Stated task:
Rewrite the rows below, changing each "Instruction" to "Command" and keeping everything else the same.

--- START OF Information given ---

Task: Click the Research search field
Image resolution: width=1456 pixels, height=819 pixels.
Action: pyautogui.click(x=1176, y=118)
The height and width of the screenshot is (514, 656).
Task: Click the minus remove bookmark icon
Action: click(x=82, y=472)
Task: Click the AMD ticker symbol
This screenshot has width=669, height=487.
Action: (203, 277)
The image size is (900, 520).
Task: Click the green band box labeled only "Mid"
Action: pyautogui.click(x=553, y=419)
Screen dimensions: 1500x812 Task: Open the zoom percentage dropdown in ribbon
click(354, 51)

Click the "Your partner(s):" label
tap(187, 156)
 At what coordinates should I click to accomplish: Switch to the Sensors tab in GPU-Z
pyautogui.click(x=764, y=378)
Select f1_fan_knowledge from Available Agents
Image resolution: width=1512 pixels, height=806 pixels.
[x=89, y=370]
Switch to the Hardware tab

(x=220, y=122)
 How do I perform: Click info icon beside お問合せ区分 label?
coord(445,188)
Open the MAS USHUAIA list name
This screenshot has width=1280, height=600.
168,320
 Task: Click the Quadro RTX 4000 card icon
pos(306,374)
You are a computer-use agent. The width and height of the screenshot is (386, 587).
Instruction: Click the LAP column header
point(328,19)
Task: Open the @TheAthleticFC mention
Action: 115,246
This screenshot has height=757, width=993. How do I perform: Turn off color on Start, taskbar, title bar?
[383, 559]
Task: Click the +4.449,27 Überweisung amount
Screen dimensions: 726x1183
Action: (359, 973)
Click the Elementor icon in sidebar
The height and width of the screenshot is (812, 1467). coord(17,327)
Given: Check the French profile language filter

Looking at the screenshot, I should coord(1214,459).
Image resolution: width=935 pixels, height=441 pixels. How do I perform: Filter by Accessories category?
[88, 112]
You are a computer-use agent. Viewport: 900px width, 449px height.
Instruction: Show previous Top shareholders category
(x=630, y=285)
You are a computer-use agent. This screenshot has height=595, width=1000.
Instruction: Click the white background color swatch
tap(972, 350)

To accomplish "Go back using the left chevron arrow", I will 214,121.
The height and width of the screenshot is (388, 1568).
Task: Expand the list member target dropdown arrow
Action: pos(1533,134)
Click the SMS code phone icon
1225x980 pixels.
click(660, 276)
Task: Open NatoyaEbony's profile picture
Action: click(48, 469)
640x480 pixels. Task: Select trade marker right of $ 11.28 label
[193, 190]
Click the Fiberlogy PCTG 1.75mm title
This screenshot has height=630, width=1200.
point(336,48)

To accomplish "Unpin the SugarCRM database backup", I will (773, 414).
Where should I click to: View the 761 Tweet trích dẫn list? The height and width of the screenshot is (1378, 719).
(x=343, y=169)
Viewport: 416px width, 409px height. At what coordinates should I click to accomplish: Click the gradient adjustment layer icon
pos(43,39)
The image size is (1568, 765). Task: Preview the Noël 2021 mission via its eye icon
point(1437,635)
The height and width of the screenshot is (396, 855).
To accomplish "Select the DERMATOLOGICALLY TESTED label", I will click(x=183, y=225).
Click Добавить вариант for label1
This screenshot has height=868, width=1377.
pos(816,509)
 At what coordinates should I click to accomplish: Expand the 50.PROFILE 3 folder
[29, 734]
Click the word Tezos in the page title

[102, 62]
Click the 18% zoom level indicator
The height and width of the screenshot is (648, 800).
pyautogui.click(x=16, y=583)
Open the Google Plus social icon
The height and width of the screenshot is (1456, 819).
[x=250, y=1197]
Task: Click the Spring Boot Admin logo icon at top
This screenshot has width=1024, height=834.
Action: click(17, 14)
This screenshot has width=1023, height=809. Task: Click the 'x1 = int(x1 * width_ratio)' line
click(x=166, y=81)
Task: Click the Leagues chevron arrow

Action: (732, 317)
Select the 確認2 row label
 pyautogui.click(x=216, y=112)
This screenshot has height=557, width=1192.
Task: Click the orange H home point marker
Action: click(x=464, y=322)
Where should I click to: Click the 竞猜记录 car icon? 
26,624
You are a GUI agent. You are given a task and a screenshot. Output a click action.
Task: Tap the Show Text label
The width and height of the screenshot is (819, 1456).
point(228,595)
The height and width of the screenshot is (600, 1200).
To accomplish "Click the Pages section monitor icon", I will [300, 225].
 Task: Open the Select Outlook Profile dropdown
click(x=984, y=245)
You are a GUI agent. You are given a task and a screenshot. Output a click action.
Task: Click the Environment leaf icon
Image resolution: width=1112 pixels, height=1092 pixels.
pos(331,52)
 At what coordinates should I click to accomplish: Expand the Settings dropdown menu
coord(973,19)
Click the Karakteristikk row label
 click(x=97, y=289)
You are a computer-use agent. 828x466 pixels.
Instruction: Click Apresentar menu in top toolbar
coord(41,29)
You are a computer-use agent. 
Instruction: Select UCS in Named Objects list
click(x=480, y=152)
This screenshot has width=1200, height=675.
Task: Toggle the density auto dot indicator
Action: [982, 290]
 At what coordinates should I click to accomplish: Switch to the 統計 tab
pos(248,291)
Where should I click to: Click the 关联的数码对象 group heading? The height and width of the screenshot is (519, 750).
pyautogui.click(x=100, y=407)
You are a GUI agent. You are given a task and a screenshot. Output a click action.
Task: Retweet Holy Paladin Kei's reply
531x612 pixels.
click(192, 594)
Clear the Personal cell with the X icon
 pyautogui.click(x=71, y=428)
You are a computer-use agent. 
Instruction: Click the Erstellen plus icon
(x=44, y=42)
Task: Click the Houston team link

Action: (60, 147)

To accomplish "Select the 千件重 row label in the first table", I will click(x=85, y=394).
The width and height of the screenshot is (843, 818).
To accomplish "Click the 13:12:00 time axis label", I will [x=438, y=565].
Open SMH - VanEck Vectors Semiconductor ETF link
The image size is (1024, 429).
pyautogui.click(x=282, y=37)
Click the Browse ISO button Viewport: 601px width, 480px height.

--- END OF Information given ---

Correct result:
Task: Click the Research search field
Image resolution: width=1456 pixels, height=819 pixels.
Action: pyautogui.click(x=1176, y=118)
The height and width of the screenshot is (514, 656).
Task: Click the minus remove bookmark icon
Action: click(x=82, y=472)
Task: Click the AMD ticker symbol
This screenshot has width=669, height=487.
Action: (203, 277)
The image size is (900, 520).
Task: Click the green band box labeled only "Mid"
Action: pyautogui.click(x=553, y=419)
Screen dimensions: 1500x812 Task: Open the zoom percentage dropdown in ribbon
click(354, 51)

Click the "Your partner(s):" label
tap(187, 156)
 At what coordinates should I click to accomplish: Switch to the Sensors tab in GPU-Z
pyautogui.click(x=764, y=378)
Select f1_fan_knowledge from Available Agents
Image resolution: width=1512 pixels, height=806 pixels.
[x=89, y=370]
Switch to the Hardware tab

(x=220, y=122)
 How do I perform: Click info icon beside お問合せ区分 label?
coord(445,188)
Open the MAS USHUAIA list name
This screenshot has width=1280, height=600.
168,320
 Task: Click the Quadro RTX 4000 card icon
pos(306,374)
You are a computer-use agent. The width and height of the screenshot is (386, 587).
Command: Click the LAP column header
point(328,19)
Task: Open the @TheAthleticFC mention
Action: 115,246
This screenshot has height=757, width=993. How do I perform: Turn off color on Start, taskbar, title bar?
[383, 559]
Task: Click the +4.449,27 Überweisung amount
Screen dimensions: 726x1183
Action: (359, 973)
Click the Elementor icon in sidebar
The height and width of the screenshot is (812, 1467). coord(17,327)
Given: Check the French profile language filter

Looking at the screenshot, I should coord(1214,459).
Image resolution: width=935 pixels, height=441 pixels. How do I perform: Filter by Accessories category?
[88, 112]
You are a computer-use agent. Viewport: 900px width, 449px height.
Command: Show previous Top shareholders category
(x=630, y=285)
You are a computer-use agent. This screenshot has height=595, width=1000.
Command: Click the white background color swatch
tap(972, 350)

To accomplish "Go back using the left chevron arrow", I will 214,121.
The height and width of the screenshot is (388, 1568).
Task: Expand the list member target dropdown arrow
Action: pos(1533,134)
Click the SMS code phone icon
1225x980 pixels.
click(660, 276)
Task: Open NatoyaEbony's profile picture
Action: click(48, 469)
640x480 pixels. Task: Select trade marker right of $ 11.28 label
[193, 190]
Click the Fiberlogy PCTG 1.75mm title
This screenshot has height=630, width=1200.
point(336,48)

To accomplish "Unpin the SugarCRM database backup", I will (773, 414).
Where should I click to: View the 761 Tweet trích dẫn list? The height and width of the screenshot is (1378, 719).
(x=343, y=169)
Viewport: 416px width, 409px height. At what coordinates should I click to accomplish: Click the gradient adjustment layer icon
pos(43,39)
The image size is (1568, 765). Task: Preview the Noël 2021 mission via its eye icon
point(1437,635)
The height and width of the screenshot is (396, 855).
To accomplish "Select the DERMATOLOGICALLY TESTED label", I will click(x=183, y=225).
Click Добавить вариант for label1
This screenshot has height=868, width=1377.
pos(816,509)
 At what coordinates should I click to accomplish: Expand the 50.PROFILE 3 folder
[29, 734]
Click the word Tezos in the page title

[102, 62]
Click the 18% zoom level indicator
The height and width of the screenshot is (648, 800).
pyautogui.click(x=16, y=583)
Open the Google Plus social icon
The height and width of the screenshot is (1456, 819).
[x=250, y=1197]
Task: Click the Spring Boot Admin logo icon at top
This screenshot has width=1024, height=834.
Action: click(17, 14)
This screenshot has width=1023, height=809. Task: Click the 'x1 = int(x1 * width_ratio)' line
click(x=166, y=81)
Task: Click the Leagues chevron arrow

Action: (732, 317)
Select the 確認2 row label
 pyautogui.click(x=216, y=112)
This screenshot has height=557, width=1192.
Task: Click the orange H home point marker
Action: click(x=464, y=322)
Where should I click to: Click the 竞猜记录 car icon? 
26,624
You are a GUI agent. You are given a task and a screenshot. Output a click action.
Task: Tap the Show Text label
The width and height of the screenshot is (819, 1456).
point(228,595)
The height and width of the screenshot is (600, 1200).
To accomplish "Click the Pages section monitor icon", I will [300, 225].
 Task: Open the Select Outlook Profile dropdown
click(x=984, y=245)
You are a GUI agent. You are given a task and a screenshot. Output a click action.
Task: Click the Environment leaf icon
Image resolution: width=1112 pixels, height=1092 pixels.
pos(331,52)
 At what coordinates should I click to accomplish: Expand the Settings dropdown menu
coord(973,19)
Click the Karakteristikk row label
 click(x=97, y=289)
You are a computer-use agent. 828x466 pixels.
Command: Click Apresentar menu in top toolbar
coord(41,29)
You are a computer-use agent. 
Command: Select UCS in Named Objects list
click(x=480, y=152)
This screenshot has width=1200, height=675.
Task: Toggle the density auto dot indicator
Action: [982, 290]
 At what coordinates should I click to accomplish: Switch to the 統計 tab
pos(248,291)
Where should I click to: Click the 关联的数码对象 group heading? The height and width of the screenshot is (519, 750).
pyautogui.click(x=100, y=407)
You are a GUI agent. You are given a task and a screenshot. Output a click action.
Task: Retweet Holy Paladin Kei's reply
531x612 pixels.
click(192, 594)
Clear the Personal cell with the X icon
 pyautogui.click(x=71, y=428)
You are a computer-use agent. 
Command: Click the Erstellen plus icon
(x=44, y=42)
Task: Click the Houston team link

Action: (60, 147)

To accomplish "Select the 千件重 row label in the first table", I will click(x=85, y=394).
The width and height of the screenshot is (843, 818).
To accomplish "Click the 13:12:00 time axis label", I will [x=438, y=565].
Open SMH - VanEck Vectors Semiconductor ETF link
The image size is (1024, 429).
pyautogui.click(x=282, y=37)
Click the Browse ISO button Viewport: 601px width, 480px height.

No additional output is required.